__ABOUT THIS EXERCISE__: For the entries below, the result should be an exact transcription of the lines from the one with "For every named" up to and including the one with "Accessoires (37, 2237)", and only those.

__LISTED RECORDS__:
====================

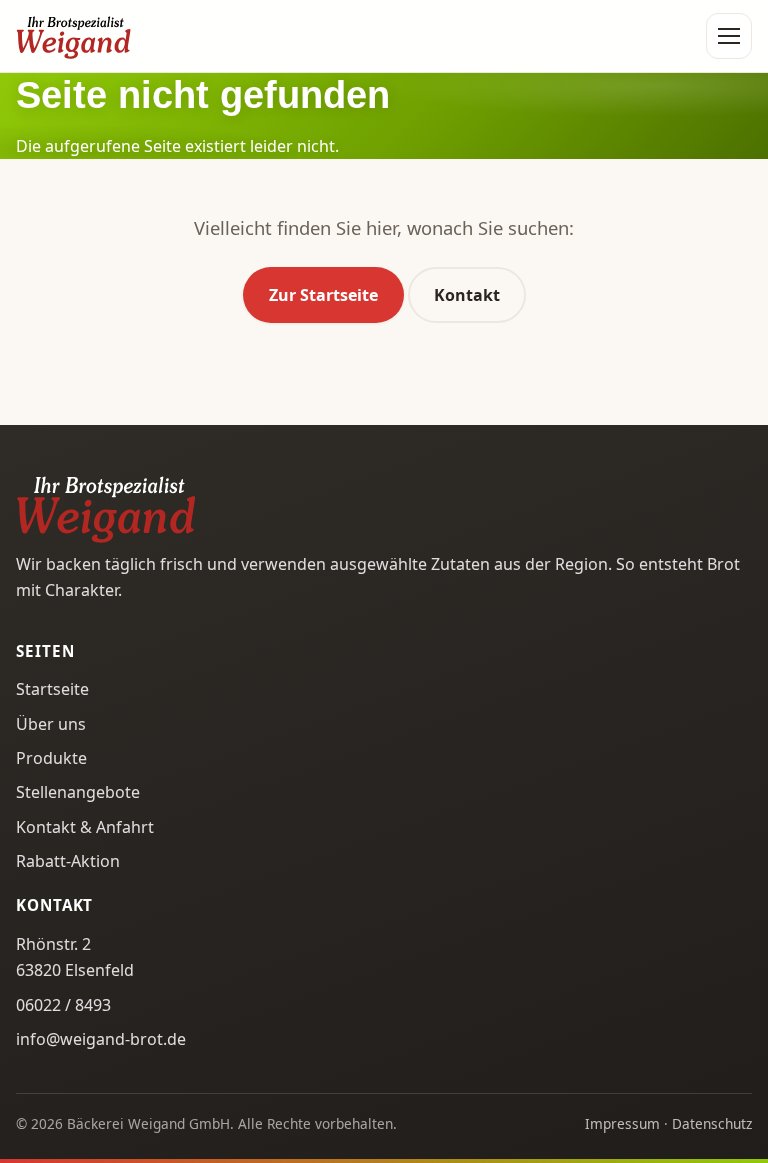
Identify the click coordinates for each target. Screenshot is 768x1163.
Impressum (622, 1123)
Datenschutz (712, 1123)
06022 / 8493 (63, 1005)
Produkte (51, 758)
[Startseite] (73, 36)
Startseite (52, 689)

====================

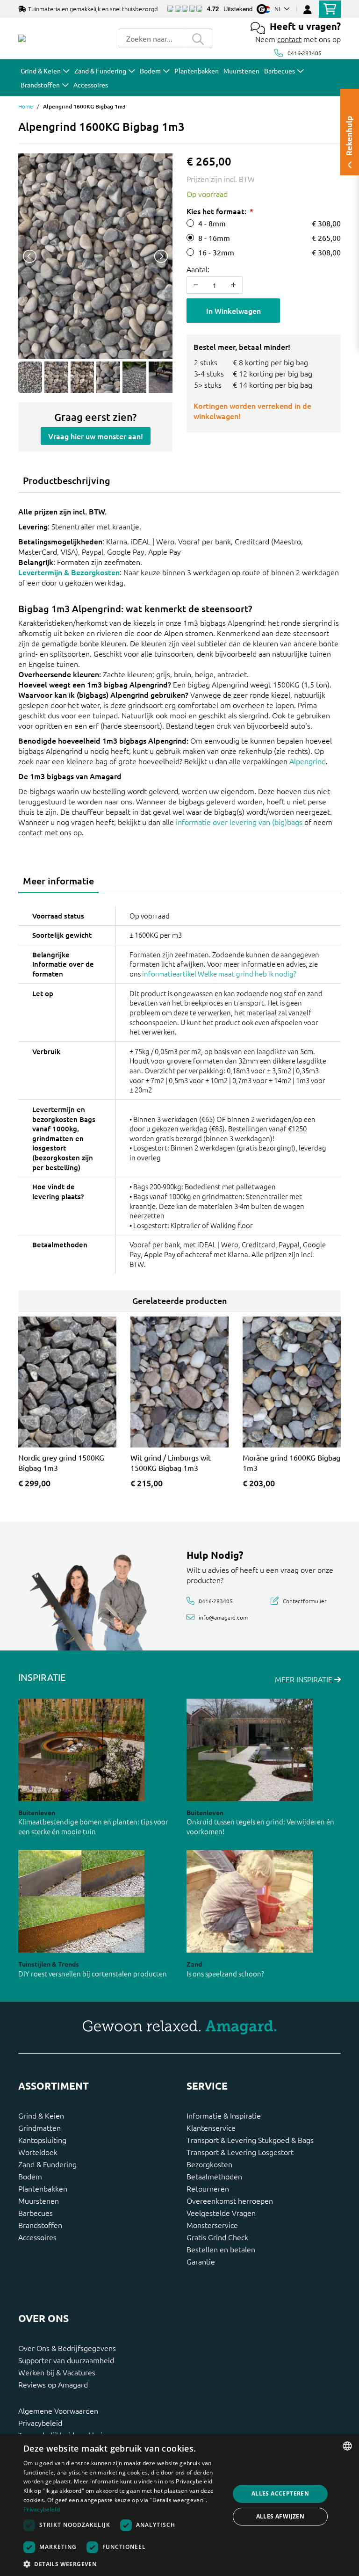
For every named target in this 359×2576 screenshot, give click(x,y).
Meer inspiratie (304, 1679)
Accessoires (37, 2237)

====================

__EXPECTED ANSWER__:
For every named target in this 359×2576 screenshot, give click(x,y).
Meer inspiratie (304, 1679)
Accessoires (37, 2237)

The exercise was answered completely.